> DATA IN THIS EXERCISE
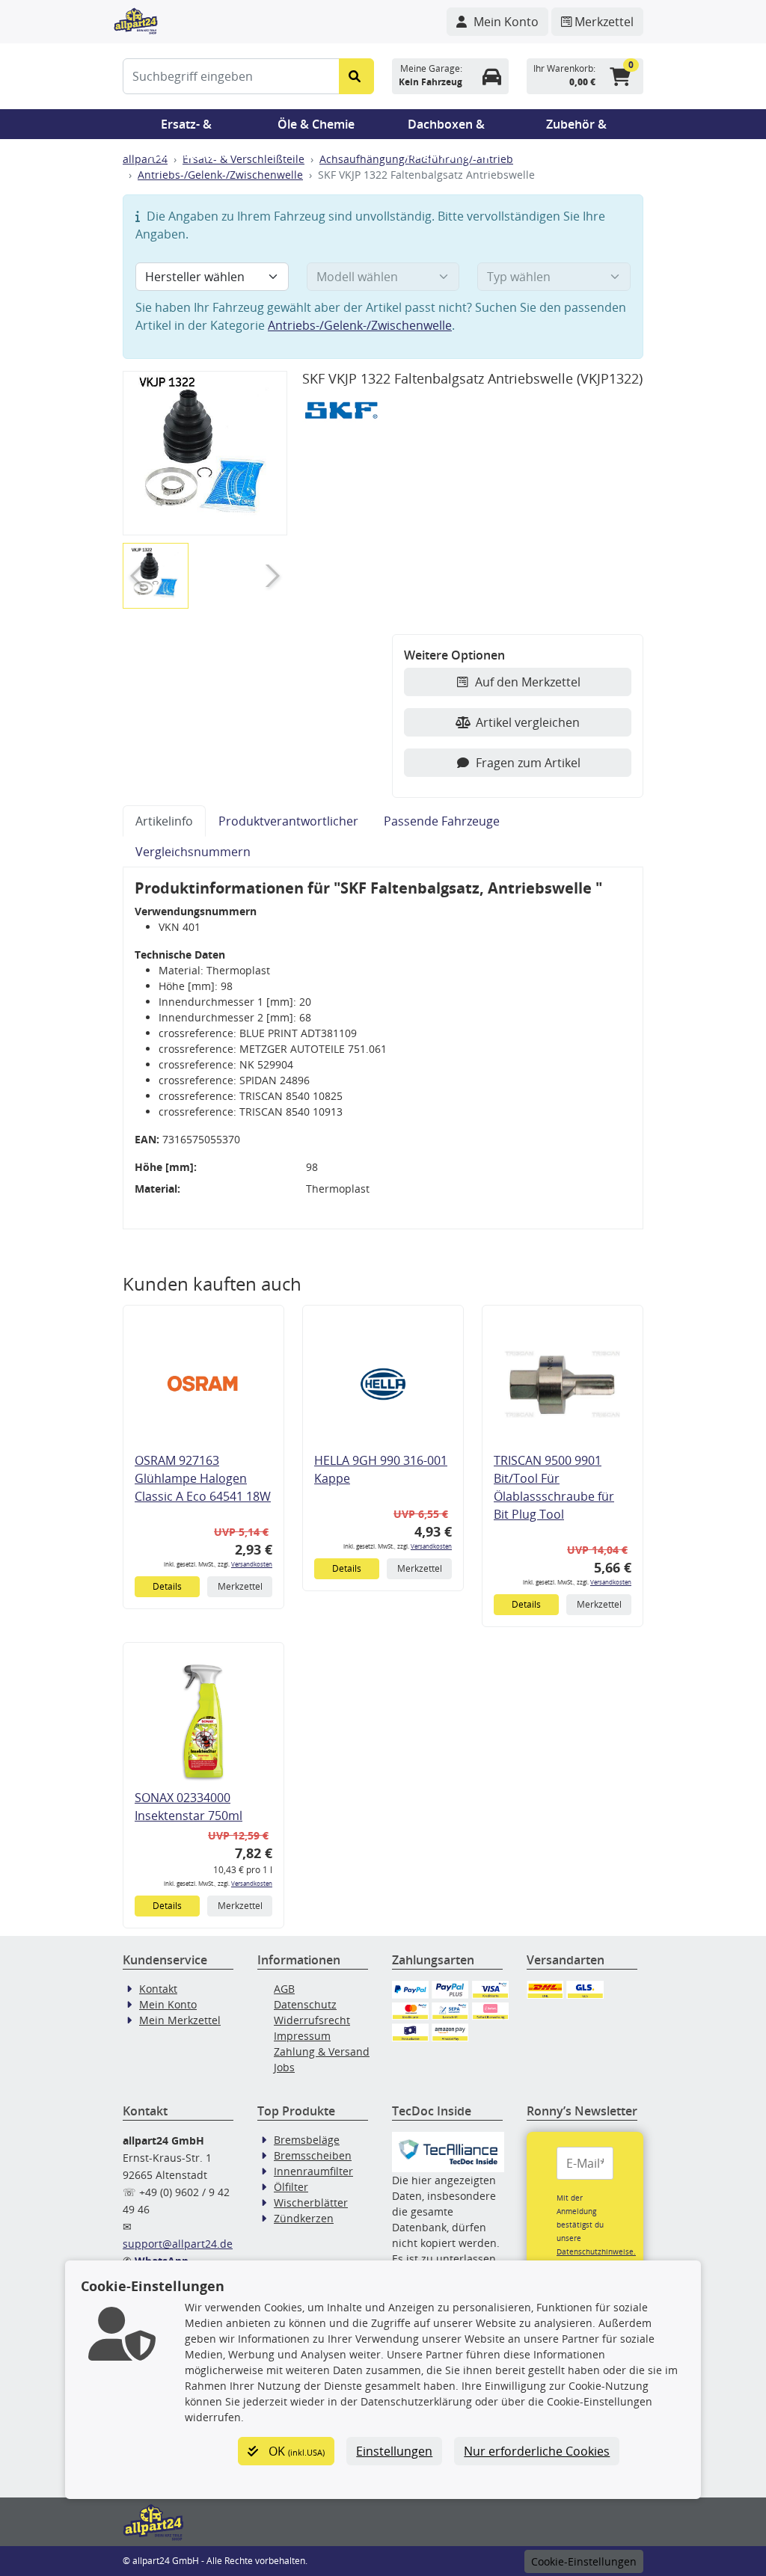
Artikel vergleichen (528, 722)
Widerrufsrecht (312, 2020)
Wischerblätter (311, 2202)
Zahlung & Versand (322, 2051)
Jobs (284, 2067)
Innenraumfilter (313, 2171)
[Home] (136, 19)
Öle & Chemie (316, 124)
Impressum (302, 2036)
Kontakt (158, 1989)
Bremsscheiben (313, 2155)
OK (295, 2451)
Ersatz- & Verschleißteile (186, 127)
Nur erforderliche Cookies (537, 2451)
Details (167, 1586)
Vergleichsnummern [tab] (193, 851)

> THE PROBLEM
No pictures go in the copy. Set down all the data exactly.

> RESULT
Artikel vergleichen (528, 722)
Widerrufsrecht (312, 2020)
Wischerblätter (311, 2202)
Zahlung & Versand (322, 2051)
Jobs (284, 2067)
Innenraumfilter (313, 2171)
[Home] (136, 19)
Öle & Chemie (316, 124)
Impressum (302, 2036)
Kontakt (158, 1989)
Bremsscheiben (313, 2155)
OK (295, 2451)
Ersatz- & Verschleißteile (186, 127)
Nur erforderliche Cookies (537, 2451)
Details (167, 1586)
Vergleichsnummern [tab] (193, 851)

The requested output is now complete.